As of next Thursday, October 22, beginning at noon and the entire following day, the offices there will be closed, reopening on October 26 at noon in their new location — 3 Primrose Street in Fairfield Hills. The former Bridgeport Hall has been renovated to serve as the Newtown Municipal Center to include Edmond Town Hall offices and municipal departments in the Kendro Building on Peck’s Lane. Those offices will move the following Thursday and Friday.

Setting down one hefty volume of town records, Ms Aurelia pointed to the room’s walls close around her. “You can fit at least four of these in the new town hall [vault] when we move,” she said.

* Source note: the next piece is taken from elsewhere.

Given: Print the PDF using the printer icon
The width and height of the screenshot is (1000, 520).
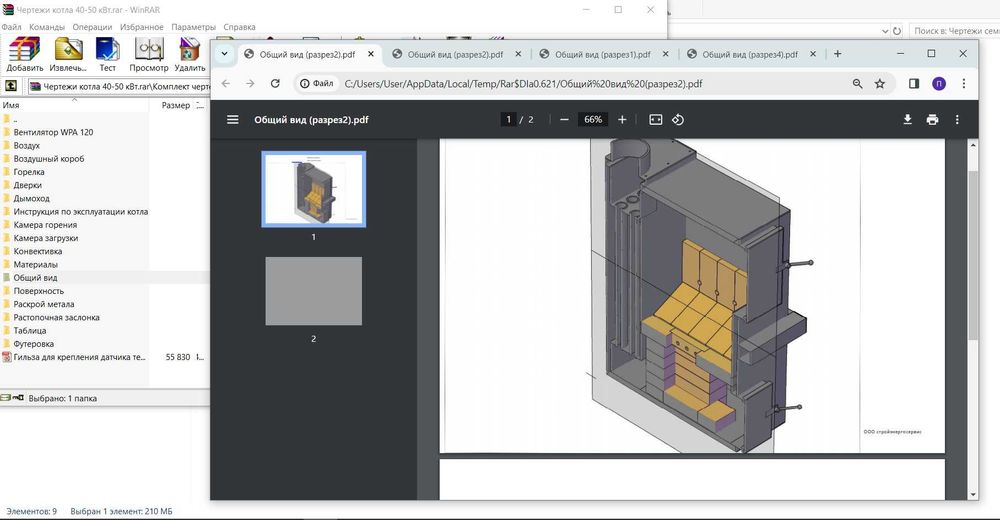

Visitors to the office are receiving word: “We’re handing out flyers and information reminding people, letting them know we’re moving,” said Assistant Town Clerk Monica Duhancik. While happy to have more room at the new location, Ms Duhancik said, “We’ll miss the historic aspect.” Despite the tug of nostalgia, Ms Duhancik joked, “It will be a longer walk to the General Store!”

Down the hall from the town clerk’s office Tax Assessor Chris Kelsey is also preparing to move. As Ms Aurelia’s staff works around boxes of freshly printed election ballots awaiting use on November 3, at the same time Mr Kelsey is trying to prepare the Grand List. Newtown’s municipal employees are bustling. “There is a lot of work to do,” he admitted, but overall the mood is positive.

As students filed across the lobby and up the staircases to view murals of scenes throughout town, First Selectman Joe Borst settled for a moment in his office, picturing coming changes. The at-times controversial plans to relocate town offices to Fairfield Hills may still prompt political sparks, but Mr Borst believes the move is for the better. “They did a great job on that building; it will be a nice change.”

Since the town meeting vote to appropriate roughly $21 million for the purchase and reuse of the former state hospital campus, opinions have differed over the planning, spending, and current and future uses for the buildings and fields. While the disagreements continue more loudly with political season in full swing, Mr Borst said this week, “It brings along the development for the whole complex and when people see how nicely this turns out they may be more agreeable to other phases to complete the campus.” Already among the town’s Capital Improvement Plan requests are nearly $20 million for future phases.

The Board of Manager that oversees the Edmond Town Hall is working to bring new tenants to the building bequeathed to Newtown by benefactress Mary Hawley in the early 1930s.

The new municipal center location is in Fairfield Hills. Enter by the main intersection at the light across from Reed Intermediate School on Wasserman Way, drive straight at the first stop sign and look for the single-story building on the right.